Jadi Realistis, Bukan Terperangkap Oleh Realita

2/26/2011 9 Comments A+ a-


Selama ini, kita beranggapan bahwa menjadi “realistis” berarti memiliki target yang sudah pasti akan kita capai. Jika target itu sulit untuk dicapai, atau tidak biasa untuk dicapai, maka akan disebut gak “realistis”, bahkan beberapa mengatakan itu cuma mimpi, gak akan bisa dicapai.Jadi, pilih yang pasti-pasti aja lah, gak usah yang terlalu tinggi. 
Umumnya, orang memilih untuk menjadi “realistis” karena takut kecewa saat apa yang diinginkan tidak tercapai, “semakin tinggi jatuhnya, semakin sakit jadinya”. Itulah paradigma yang sering dipegang, karena itu lebih baik bagi mereka untuk meraih apa-apa yang memang mungkin dicapai oleh orang-orang biasanya. Entah benarkah itu realistis, ataukah itu hanya alih-alih menjadikan orang sama seperti mereka, ataukah “kasihan” pada kita?

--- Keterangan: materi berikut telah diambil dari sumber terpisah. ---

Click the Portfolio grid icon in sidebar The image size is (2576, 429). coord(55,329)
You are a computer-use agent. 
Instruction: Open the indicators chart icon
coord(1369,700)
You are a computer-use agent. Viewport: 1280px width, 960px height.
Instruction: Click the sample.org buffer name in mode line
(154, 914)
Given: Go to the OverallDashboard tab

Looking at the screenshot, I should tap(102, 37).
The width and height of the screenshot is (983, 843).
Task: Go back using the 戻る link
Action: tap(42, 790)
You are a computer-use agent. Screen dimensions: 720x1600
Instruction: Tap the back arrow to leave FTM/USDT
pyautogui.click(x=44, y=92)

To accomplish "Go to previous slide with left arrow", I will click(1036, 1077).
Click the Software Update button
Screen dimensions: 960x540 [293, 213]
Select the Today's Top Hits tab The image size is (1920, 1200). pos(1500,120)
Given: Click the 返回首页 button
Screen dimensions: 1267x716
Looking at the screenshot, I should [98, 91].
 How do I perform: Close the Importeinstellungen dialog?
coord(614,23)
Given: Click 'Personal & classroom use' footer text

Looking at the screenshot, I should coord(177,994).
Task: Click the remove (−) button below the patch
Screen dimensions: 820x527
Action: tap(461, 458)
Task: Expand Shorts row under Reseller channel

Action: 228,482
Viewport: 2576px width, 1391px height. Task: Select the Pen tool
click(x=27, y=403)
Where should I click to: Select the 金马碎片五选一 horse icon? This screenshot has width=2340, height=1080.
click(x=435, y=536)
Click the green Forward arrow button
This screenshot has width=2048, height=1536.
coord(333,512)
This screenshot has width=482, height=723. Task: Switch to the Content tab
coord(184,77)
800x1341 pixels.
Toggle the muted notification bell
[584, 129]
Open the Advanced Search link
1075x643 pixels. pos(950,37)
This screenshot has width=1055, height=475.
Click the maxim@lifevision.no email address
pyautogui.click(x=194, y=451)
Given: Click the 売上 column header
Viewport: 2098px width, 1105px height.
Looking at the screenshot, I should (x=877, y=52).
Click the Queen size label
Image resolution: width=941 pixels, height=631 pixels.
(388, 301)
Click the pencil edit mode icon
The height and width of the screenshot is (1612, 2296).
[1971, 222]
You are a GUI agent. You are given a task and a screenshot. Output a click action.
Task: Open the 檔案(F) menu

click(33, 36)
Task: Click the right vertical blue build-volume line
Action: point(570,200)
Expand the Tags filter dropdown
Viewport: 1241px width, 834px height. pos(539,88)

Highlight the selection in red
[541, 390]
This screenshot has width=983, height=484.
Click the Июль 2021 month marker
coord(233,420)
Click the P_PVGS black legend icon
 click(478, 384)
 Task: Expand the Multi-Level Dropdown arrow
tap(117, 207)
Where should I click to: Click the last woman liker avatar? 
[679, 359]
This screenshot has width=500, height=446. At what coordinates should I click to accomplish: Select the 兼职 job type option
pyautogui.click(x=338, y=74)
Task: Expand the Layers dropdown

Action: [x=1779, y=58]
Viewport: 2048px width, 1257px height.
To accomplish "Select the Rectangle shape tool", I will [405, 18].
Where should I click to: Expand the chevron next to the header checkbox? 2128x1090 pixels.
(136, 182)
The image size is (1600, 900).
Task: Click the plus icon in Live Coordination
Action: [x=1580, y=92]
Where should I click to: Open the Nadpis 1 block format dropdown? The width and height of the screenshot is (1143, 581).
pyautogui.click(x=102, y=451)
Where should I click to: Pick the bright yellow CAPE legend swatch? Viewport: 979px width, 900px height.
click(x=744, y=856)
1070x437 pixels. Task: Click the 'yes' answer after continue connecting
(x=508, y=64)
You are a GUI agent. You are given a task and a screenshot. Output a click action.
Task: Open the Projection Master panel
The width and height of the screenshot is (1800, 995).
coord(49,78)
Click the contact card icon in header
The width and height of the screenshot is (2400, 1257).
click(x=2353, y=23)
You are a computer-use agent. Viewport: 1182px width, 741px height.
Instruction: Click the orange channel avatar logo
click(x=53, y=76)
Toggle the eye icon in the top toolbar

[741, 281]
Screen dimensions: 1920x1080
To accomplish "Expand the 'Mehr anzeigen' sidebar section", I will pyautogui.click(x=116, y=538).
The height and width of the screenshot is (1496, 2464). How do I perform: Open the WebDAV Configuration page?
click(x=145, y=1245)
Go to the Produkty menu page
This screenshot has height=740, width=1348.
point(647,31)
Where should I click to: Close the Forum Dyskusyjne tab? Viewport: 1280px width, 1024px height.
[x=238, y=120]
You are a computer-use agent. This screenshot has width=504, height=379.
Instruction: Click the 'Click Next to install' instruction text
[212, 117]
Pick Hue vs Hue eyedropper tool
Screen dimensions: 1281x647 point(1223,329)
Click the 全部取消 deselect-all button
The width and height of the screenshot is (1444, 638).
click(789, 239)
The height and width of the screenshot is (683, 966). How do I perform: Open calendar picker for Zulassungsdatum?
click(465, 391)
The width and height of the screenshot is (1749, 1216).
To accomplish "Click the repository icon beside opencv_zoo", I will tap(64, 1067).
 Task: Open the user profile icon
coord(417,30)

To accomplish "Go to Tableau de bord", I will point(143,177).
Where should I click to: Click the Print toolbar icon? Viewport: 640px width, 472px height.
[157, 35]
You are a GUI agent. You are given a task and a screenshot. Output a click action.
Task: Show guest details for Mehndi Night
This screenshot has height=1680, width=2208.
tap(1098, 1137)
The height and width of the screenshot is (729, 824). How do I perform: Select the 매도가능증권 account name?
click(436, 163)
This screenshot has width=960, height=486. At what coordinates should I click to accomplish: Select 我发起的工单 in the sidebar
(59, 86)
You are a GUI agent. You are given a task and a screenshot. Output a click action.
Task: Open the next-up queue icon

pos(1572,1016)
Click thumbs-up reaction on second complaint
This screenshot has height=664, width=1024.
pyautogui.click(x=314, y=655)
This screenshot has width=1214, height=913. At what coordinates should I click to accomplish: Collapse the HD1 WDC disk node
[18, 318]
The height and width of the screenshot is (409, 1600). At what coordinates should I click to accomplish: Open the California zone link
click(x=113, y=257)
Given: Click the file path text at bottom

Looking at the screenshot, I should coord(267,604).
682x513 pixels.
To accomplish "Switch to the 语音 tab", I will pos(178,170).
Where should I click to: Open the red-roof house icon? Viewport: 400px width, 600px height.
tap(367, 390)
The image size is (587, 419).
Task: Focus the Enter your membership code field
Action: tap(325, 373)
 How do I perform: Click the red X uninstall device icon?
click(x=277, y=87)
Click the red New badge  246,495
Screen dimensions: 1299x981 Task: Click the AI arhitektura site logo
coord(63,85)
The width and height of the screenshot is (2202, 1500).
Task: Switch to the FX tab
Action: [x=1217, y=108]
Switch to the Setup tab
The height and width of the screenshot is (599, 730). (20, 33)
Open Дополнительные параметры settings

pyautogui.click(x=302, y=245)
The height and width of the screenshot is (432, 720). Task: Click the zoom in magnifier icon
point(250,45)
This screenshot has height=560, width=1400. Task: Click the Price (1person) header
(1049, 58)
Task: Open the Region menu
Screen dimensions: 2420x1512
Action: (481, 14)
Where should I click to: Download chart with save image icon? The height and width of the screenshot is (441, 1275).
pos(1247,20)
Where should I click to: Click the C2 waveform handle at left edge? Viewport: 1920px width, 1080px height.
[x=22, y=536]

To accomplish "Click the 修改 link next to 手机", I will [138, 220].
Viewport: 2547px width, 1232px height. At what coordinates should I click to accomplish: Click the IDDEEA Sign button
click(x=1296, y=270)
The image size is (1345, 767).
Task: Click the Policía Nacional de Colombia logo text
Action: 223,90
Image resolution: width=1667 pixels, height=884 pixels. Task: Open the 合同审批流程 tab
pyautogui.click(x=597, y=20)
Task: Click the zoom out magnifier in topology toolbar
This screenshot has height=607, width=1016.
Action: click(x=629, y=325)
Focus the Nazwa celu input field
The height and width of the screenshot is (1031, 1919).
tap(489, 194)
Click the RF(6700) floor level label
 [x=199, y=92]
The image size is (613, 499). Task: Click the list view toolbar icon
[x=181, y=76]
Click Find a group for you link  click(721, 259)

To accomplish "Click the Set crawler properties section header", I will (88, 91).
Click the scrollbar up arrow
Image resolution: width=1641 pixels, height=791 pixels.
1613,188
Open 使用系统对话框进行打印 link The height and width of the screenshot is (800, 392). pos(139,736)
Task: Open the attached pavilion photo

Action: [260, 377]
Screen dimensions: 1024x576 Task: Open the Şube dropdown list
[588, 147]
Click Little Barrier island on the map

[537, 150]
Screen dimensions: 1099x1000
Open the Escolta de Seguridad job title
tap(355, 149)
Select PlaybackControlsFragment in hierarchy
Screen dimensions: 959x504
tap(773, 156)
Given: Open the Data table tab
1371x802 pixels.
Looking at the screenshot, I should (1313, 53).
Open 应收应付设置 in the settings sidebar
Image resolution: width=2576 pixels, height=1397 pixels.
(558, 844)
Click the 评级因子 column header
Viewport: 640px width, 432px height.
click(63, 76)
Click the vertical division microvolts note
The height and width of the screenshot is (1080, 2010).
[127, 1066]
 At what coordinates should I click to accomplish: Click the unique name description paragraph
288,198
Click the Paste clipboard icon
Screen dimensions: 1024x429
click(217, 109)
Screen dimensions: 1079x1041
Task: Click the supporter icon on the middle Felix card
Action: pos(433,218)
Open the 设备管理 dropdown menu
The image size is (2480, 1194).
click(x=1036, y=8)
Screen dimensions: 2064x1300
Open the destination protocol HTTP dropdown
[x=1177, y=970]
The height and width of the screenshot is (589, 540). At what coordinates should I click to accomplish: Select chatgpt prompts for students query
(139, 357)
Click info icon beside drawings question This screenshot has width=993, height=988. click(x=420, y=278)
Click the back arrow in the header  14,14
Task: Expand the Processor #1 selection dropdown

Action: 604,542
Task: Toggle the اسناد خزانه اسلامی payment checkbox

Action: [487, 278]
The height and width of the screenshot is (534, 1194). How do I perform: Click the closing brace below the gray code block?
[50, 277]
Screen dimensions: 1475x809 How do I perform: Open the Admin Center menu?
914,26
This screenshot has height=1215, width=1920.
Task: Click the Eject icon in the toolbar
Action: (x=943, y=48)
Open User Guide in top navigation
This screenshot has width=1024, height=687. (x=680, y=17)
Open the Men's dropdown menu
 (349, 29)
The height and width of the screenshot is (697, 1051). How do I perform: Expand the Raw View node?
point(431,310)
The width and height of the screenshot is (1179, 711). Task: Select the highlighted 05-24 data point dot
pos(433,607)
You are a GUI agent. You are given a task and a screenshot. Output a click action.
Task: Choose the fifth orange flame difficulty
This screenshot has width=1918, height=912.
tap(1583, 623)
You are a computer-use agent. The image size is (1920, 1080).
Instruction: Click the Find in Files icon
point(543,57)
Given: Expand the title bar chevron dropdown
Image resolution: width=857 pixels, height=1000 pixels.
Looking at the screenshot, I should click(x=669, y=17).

 Tapi, apa iya, seperti itu baru yang dinamakan ralistis?Apakah jika kita bermimpi itu maka kita menjadi tidak realistis?Lalu, bagaimana kisah seorang yang sukses di usia muda, 26 tahun, Merry Riana?Bagaimana dengan sang walikota muda Amerika, John Taylor Haymon?Bagaimana dengan aktivis buta,tuli dan bisu,Hellen Keller?Bagaimana dengan sang dokter bedah cilik yang baru berumur 7 tahun,Akrit Jaswal?Seorang ilmuwan terkemuka yang hampir seluruh tubuhnya lumpuh, Stephen Hawking?Pianis handal yang hanya memiliki 4 jari,Hee Ah Lee?Igor Platinov, seorang perenang tanpa tangan?



 Terjebak Pada Realita
Saat kita dihadapkan terhadap realita kehidupan kita yang mungkin “menakutkan”, yang membuat kita down. Seringkali kita terpengaruh oleh pandangan yang ada di sekitar kita. Membuat kita terpaku pada kebiasaan yang ada di sekitar kita. Seringkali sakit hati karena kecewa, membuat kita takut mencoba karena khawatir akan kecewa. Tapi, tidakkah kita merasa bahwa kita saat itu sedang terjebak oleh realita di sekitar kita?Kita terjebak oleh “kebiasaan” yang ada di sekitar kita.Kita dipaksa untuk “mempersempit” pandangan kita hanya pada apa yang ada di sekitar kita. Kita diajak untuk mau dikerangkeng oleh rantai ketakutan akan kekecewaan.Kita terjebak oleh “kemelut realita” yang ada di sekitar kita.
 
Akankah itu membawa kita pada kebahagiaan sejati? Tidak, tentu saja. Sikap kita yang seperti itu memaksa kita untuk memendam keinginan dan impian-impian kita, yang kita anggap tidak “realistis”. Sayangnya, cara kita ini tidak membuat keinginan dan impian2 kita hilang begitu saja, tetapi mereka sedang mengintai di balik alam bawah sadar kita, berusaha untuk keluar ke dalam alam sadar kita. Membuat kita seringkali tiba-tiba menjadi bad mood, merasa hampa, gak bermakna,bosan dengan kehidupan, dll.Sayangnya pula, keinginan dan impian-impian yang dipendam itu tidak pernah berkurang. Semakin hari,semakin bertambah banyak. Karena manusia itu tidak pernah puas, selalu menginginkan yang lebih.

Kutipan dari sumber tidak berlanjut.